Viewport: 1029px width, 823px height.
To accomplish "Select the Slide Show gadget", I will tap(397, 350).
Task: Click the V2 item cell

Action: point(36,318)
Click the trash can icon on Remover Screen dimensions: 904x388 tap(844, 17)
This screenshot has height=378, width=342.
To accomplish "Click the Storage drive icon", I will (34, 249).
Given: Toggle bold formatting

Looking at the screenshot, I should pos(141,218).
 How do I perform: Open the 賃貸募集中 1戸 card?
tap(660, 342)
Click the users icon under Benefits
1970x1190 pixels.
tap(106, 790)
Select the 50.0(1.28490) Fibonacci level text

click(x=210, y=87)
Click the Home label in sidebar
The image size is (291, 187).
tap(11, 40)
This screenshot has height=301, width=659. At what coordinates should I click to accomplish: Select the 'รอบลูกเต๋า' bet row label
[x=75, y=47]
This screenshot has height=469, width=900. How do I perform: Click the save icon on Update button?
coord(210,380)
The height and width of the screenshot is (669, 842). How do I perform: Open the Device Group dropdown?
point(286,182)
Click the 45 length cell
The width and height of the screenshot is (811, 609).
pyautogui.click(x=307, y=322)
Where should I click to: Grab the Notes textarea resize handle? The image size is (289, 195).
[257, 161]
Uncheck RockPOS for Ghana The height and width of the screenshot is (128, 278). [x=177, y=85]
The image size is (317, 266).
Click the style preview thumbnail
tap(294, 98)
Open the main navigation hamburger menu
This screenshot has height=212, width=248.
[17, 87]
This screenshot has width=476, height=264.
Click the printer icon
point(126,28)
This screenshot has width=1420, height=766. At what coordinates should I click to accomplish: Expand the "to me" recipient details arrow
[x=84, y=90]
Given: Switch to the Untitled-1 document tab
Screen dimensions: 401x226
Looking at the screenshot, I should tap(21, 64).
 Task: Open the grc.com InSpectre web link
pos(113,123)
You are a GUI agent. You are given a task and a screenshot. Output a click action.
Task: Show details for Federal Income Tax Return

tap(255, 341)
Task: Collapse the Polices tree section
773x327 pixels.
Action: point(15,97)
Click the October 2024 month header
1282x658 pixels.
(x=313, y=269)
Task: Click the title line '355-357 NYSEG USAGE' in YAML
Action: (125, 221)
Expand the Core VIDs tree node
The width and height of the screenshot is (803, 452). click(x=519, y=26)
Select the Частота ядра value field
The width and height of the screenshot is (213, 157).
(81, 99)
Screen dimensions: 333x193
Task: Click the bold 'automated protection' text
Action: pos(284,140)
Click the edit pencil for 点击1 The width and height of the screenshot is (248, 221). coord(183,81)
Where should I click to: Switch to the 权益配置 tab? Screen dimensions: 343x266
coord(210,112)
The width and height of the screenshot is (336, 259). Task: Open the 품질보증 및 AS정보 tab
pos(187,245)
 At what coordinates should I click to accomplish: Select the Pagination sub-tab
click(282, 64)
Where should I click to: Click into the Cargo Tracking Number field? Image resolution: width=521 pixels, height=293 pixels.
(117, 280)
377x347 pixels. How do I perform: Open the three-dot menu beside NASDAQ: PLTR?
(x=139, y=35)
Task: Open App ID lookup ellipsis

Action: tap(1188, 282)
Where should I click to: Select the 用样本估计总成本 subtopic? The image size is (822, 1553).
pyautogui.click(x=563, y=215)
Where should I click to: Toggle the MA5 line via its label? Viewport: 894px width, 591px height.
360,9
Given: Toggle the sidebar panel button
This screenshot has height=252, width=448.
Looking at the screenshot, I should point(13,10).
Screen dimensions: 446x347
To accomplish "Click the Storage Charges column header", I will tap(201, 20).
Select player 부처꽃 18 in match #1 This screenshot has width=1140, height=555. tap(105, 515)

····················

Give back every line of the listing where the word "Storage" shows up.

To accomplish "Click the Storage drive icon", I will (34, 249).
To accomplish "Click the Storage Charges column header", I will tap(201, 20).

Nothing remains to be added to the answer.